Lui soutient l’idée de promouvoir des prix africains, "gérés et décernés par les africains, explique-t-il, pour que les sociétés s’en approprient la valeur et la signification, pour qu’ils ne soient plus qu’une simple opération de communication ou de notabilité individuelle".
Aucun candidat méritant.
Deux actualités ont relancé depuis quelques mois le débat sur le sens des récompenses décernées aux leaders africains, qu’ils soient associatifs ou autres, politiques par exemple, engagés en faveur du développement social.
On apprenait au mois de juin dernier que pour la deuxième année consécutive, le prix Ibrahim, c’est-à-dire le plus important prix africain de la bonne gouvernance (5 millions de dollars versés sur une période de 10 ans et 200.000 dollars par an versés à vie à un chef d’Etat ayant quitté de façon honorable le pouvoir et développé les structures sociales de son pays) n’a pas trouvé de candidat méritant…

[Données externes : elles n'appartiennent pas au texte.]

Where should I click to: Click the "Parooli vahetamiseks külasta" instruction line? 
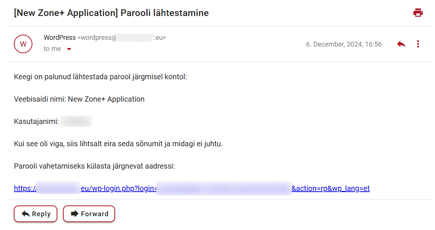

Le jury, une équipe indépendante dirigé par Koffi ANNAN, n’a pas souhaité désigné de lauréat, et a plutôt conseillé la fondation gestionnaire du fonds d’investir l’argent dans un programme spécial de formation collective d’entrepreneurs sociaux et politiques africains de haut niveau.
Dès la rentrée prochaine, il sera donc formé une génération de cadres appelés à maîtriser les enjeux de la globalisation – avec une approche privilégiée de la lutte contre la pauvreté. Tant mieux.
"Afropessimisme"
Dans tous les cas, le non-octroi de ce prix prestigieux pose de sérieuses questions au progrès socio-démocratique sur le continent. Si la fondation Mo Ibrahim maintient son optimisme, estimant que la non-attribution du prix ne doit pas donner raison à l’"afropessimisme" ou aux tenants d’un Etat africain foncièrement corrompu, force est de constater que la justice sociale n’est pas un domaine en forte croissance sur le continent.

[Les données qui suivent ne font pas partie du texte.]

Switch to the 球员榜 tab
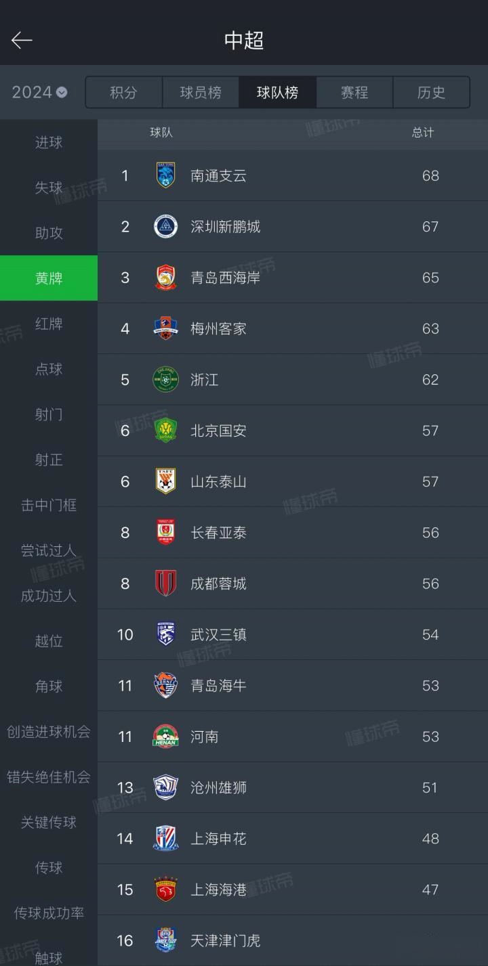coord(201,92)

Les commentateurs s’accordent sur le fait qu’il serait aujourd’hui difficile de trouver un successeur de MANDELA, du mozambicain Joaquim CHISSANO, Festus MOGAE du Botswana, respectivement récipiendaires du prix Ibrahim la première, la deuxième et la troisième année.
Un prix de l’argent mal acquis.
De Malabo en Guinée Equatoriale à Paris au siège de l’UNESCO cette-fois-ci, c’est une autre histoire de prix qui a suscité débats et controverses. Le président de ce pays avait offert trois millions de dollars à l’UNESCO afin de récompenser les bonnes œuvres dans le domaine de la recherche pour la science de la terre et contre la pauvreté.
Théodore OBIANG NGUÉMA en a les moyens : la Guinée équatoriale qu’il dirige depuis 31 ans est immensément riche en pétrole – avec un revenu par habitant de 36.000 dollars en 2009, plus élevé qu’en Israël, en Italie et en Arabie Saoudite. Le problème, c’est que la Guinée Equatoriale possède le taux de scolarisation les plus bas du monde.
Les défenseurs des droits sociaux africains estiment que ce serait néfaste pour l’image des Nations Unies d’accepter cet argent "mal acquis", et que ce président ferait bien de l’investir dans les actions sociales de son pays, notamment le système éducatif. Après avoir un temps accepté le cadeau, l’UNESCO avait finalement demandé le temps de réfléchir. Ce jeudi 12 août 2010, l’organisation a annoncé qu’elle refusait le prix-Unesco-OBIANG NGUÉMA.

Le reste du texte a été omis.